**Instructions to follow**
Rewrite the lines below, changing "GUI agent" to "desktop agent" wherever it appears and leaving everything else unchanged.

**Data shown**
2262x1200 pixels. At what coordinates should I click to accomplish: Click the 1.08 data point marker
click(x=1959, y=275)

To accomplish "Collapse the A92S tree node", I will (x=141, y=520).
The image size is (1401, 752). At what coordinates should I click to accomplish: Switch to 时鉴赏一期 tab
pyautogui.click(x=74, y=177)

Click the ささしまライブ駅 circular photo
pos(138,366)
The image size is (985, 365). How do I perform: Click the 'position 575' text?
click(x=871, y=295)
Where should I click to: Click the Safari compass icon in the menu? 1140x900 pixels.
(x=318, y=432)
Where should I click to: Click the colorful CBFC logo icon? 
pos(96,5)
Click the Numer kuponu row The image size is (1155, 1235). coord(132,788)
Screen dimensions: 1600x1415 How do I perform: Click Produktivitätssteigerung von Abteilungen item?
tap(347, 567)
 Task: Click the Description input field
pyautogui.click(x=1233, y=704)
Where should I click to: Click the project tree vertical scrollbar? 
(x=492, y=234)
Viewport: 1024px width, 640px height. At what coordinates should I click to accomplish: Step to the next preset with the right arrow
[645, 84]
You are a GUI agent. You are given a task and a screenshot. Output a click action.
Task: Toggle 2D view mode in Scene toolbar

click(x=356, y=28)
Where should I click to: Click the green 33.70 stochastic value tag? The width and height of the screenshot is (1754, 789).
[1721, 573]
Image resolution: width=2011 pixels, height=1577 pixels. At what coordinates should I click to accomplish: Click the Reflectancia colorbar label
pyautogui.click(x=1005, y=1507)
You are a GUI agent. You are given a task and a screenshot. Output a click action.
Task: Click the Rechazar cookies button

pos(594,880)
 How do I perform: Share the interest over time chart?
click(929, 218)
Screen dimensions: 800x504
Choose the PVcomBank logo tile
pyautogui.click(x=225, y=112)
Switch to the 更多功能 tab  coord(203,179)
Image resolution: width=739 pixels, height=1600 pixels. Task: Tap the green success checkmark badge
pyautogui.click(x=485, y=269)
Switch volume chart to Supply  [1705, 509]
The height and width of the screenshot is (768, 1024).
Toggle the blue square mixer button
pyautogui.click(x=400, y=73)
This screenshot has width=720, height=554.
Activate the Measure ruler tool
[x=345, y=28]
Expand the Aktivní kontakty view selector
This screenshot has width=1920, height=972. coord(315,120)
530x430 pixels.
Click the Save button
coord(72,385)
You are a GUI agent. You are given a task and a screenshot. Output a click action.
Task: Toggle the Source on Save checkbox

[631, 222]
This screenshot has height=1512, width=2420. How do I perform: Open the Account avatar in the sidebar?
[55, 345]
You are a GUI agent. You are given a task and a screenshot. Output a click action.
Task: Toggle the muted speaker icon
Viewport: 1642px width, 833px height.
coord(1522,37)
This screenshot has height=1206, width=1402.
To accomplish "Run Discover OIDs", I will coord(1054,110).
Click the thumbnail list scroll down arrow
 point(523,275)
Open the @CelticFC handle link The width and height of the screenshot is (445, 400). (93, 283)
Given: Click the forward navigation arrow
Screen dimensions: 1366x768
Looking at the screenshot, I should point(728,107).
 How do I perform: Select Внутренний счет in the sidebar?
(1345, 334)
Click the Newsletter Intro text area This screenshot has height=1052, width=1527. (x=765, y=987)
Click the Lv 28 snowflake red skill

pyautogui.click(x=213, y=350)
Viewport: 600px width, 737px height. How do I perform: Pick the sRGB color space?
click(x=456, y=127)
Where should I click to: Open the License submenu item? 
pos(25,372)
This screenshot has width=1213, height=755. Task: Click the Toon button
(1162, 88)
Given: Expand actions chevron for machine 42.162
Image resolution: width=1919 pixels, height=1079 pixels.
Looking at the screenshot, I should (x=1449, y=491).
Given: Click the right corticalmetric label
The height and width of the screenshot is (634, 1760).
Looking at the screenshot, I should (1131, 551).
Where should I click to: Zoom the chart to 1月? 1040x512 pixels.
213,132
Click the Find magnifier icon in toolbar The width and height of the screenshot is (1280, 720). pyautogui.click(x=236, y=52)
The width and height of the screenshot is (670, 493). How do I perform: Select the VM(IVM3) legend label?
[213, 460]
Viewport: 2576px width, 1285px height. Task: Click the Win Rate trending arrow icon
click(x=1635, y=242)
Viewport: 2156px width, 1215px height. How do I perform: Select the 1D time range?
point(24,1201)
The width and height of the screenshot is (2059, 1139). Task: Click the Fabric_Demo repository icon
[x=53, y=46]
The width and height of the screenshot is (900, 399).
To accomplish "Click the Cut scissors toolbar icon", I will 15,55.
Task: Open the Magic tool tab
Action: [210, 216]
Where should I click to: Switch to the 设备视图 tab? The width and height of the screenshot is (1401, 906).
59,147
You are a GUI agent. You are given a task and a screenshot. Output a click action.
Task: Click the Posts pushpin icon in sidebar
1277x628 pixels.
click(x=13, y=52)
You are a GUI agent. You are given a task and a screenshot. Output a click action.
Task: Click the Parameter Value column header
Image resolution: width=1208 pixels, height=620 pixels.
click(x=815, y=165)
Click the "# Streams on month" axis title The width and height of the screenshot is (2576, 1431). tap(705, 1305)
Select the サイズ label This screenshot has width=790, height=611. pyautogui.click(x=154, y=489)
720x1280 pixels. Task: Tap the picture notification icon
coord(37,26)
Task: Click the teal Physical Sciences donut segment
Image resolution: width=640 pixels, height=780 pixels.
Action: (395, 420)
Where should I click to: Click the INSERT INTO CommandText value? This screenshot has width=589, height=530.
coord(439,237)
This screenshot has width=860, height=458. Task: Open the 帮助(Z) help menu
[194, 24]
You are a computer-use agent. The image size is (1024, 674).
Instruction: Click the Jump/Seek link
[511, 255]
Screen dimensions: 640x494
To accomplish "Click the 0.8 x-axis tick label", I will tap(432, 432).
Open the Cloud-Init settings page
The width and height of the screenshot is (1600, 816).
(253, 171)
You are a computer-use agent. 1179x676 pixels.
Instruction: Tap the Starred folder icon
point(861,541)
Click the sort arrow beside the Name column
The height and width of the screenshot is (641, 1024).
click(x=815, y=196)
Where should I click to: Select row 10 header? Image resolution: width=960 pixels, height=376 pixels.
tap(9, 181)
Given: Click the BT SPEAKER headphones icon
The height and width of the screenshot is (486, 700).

**Result**
2262x1200 pixels. At what coordinates should I click to accomplish: Click the 1.08 data point marker
click(x=1959, y=275)

To accomplish "Collapse the A92S tree node", I will (x=141, y=520).
The image size is (1401, 752). At what coordinates should I click to accomplish: Switch to 时鉴赏一期 tab
pyautogui.click(x=74, y=177)

Click the ささしまライブ駅 circular photo
pos(138,366)
The image size is (985, 365). How do I perform: Click the 'position 575' text?
click(x=871, y=295)
Where should I click to: Click the Safari compass icon in the menu? 1140x900 pixels.
(x=318, y=432)
Where should I click to: Click the colorful CBFC logo icon? 
pos(96,5)
Click the Numer kuponu row The image size is (1155, 1235). coord(132,788)
Screen dimensions: 1600x1415 How do I perform: Click Produktivitätssteigerung von Abteilungen item?
tap(347, 567)
 Task: Click the Description input field
pyautogui.click(x=1233, y=704)
Where should I click to: Click the project tree vertical scrollbar? 
(x=492, y=234)
Viewport: 1024px width, 640px height. At what coordinates should I click to accomplish: Step to the next preset with the right arrow
[645, 84]
You are a desktop agent. You are given a task and a screenshot. Output a click action.
Task: Toggle 2D view mode in Scene toolbar

click(x=356, y=28)
Where should I click to: Click the green 33.70 stochastic value tag? The width and height of the screenshot is (1754, 789).
[1721, 573]
Image resolution: width=2011 pixels, height=1577 pixels. At what coordinates should I click to accomplish: Click the Reflectancia colorbar label
pyautogui.click(x=1005, y=1507)
You are a desktop agent. You are given a task and a screenshot. Output a click action.
Task: Click the Rechazar cookies button

pos(594,880)
 How do I perform: Share the interest over time chart?
click(929, 218)
Screen dimensions: 800x504
Choose the PVcomBank logo tile
pyautogui.click(x=225, y=112)
Switch to the 更多功能 tab  coord(203,179)
Image resolution: width=739 pixels, height=1600 pixels. Task: Tap the green success checkmark badge
pyautogui.click(x=485, y=269)
Switch volume chart to Supply  [1705, 509]
The height and width of the screenshot is (768, 1024).
Toggle the blue square mixer button
pyautogui.click(x=400, y=73)
This screenshot has width=720, height=554.
Activate the Measure ruler tool
[x=345, y=28]
Expand the Aktivní kontakty view selector
This screenshot has width=1920, height=972. coord(315,120)
530x430 pixels.
Click the Save button
coord(72,385)
You are a desktop agent. You are given a task and a screenshot. Output a click action.
Task: Toggle the Source on Save checkbox

[631, 222]
This screenshot has height=1512, width=2420. How do I perform: Open the Account avatar in the sidebar?
[55, 345]
You are a desktop agent. You are given a task and a screenshot. Output a click action.
Task: Toggle the muted speaker icon
Viewport: 1642px width, 833px height.
coord(1522,37)
This screenshot has height=1206, width=1402.
To accomplish "Run Discover OIDs", I will coord(1054,110).
Click the thumbnail list scroll down arrow
 point(523,275)
Open the @CelticFC handle link The width and height of the screenshot is (445, 400). (93, 283)
Given: Click the forward navigation arrow
Screen dimensions: 1366x768
Looking at the screenshot, I should point(728,107).
 How do I perform: Select Внутренний счет in the sidebar?
(1345, 334)
Click the Newsletter Intro text area This screenshot has height=1052, width=1527. (x=765, y=987)
Click the Lv 28 snowflake red skill

pyautogui.click(x=213, y=350)
Viewport: 600px width, 737px height. How do I perform: Pick the sRGB color space?
click(x=456, y=127)
Where should I click to: Open the License submenu item? 
pos(25,372)
This screenshot has width=1213, height=755. Task: Click the Toon button
(1162, 88)
Given: Expand actions chevron for machine 42.162
Image resolution: width=1919 pixels, height=1079 pixels.
Looking at the screenshot, I should (x=1449, y=491).
Given: Click the right corticalmetric label
The height and width of the screenshot is (634, 1760).
Looking at the screenshot, I should (1131, 551).
Where should I click to: Zoom the chart to 1月? 1040x512 pixels.
213,132
Click the Find magnifier icon in toolbar The width and height of the screenshot is (1280, 720). pyautogui.click(x=236, y=52)
The width and height of the screenshot is (670, 493). How do I perform: Select the VM(IVM3) legend label?
[213, 460]
Viewport: 2576px width, 1285px height. Task: Click the Win Rate trending arrow icon
click(x=1635, y=242)
Viewport: 2156px width, 1215px height. How do I perform: Select the 1D time range?
point(24,1201)
The width and height of the screenshot is (2059, 1139). Task: Click the Fabric_Demo repository icon
[x=53, y=46]
The width and height of the screenshot is (900, 399).
To accomplish "Click the Cut scissors toolbar icon", I will 15,55.
Task: Open the Magic tool tab
Action: [210, 216]
Where should I click to: Switch to the 设备视图 tab? The width and height of the screenshot is (1401, 906).
59,147
You are a desktop agent. You are given a task and a screenshot. Output a click action.
Task: Click the Posts pushpin icon in sidebar
1277x628 pixels.
click(x=13, y=52)
You are a desktop agent. You are given a task and a screenshot. Output a click action.
Task: Click the Parameter Value column header
Image resolution: width=1208 pixels, height=620 pixels.
click(x=815, y=165)
Click the "# Streams on month" axis title The width and height of the screenshot is (2576, 1431). tap(705, 1305)
Select the サイズ label This screenshot has width=790, height=611. pyautogui.click(x=154, y=489)
720x1280 pixels. Task: Tap the picture notification icon
coord(37,26)
Task: Click the teal Physical Sciences donut segment
Image resolution: width=640 pixels, height=780 pixels.
Action: (395, 420)
Where should I click to: Click the INSERT INTO CommandText value? This screenshot has width=589, height=530.
coord(439,237)
This screenshot has width=860, height=458. Task: Open the 帮助(Z) help menu
[194, 24]
You are a computer-use agent. The image size is (1024, 674).
Instruction: Click the Jump/Seek link
[511, 255]
Screen dimensions: 640x494
To accomplish "Click the 0.8 x-axis tick label", I will tap(432, 432).
Open the Cloud-Init settings page
The width and height of the screenshot is (1600, 816).
(253, 171)
You are a computer-use agent. 1179x676 pixels.
Instruction: Tap the Starred folder icon
point(861,541)
Click the sort arrow beside the Name column
The height and width of the screenshot is (641, 1024).
click(x=815, y=196)
Where should I click to: Select row 10 header? Image resolution: width=960 pixels, height=376 pixels.
tap(9, 181)
Given: Click the BT SPEAKER headphones icon
The height and width of the screenshot is (486, 700).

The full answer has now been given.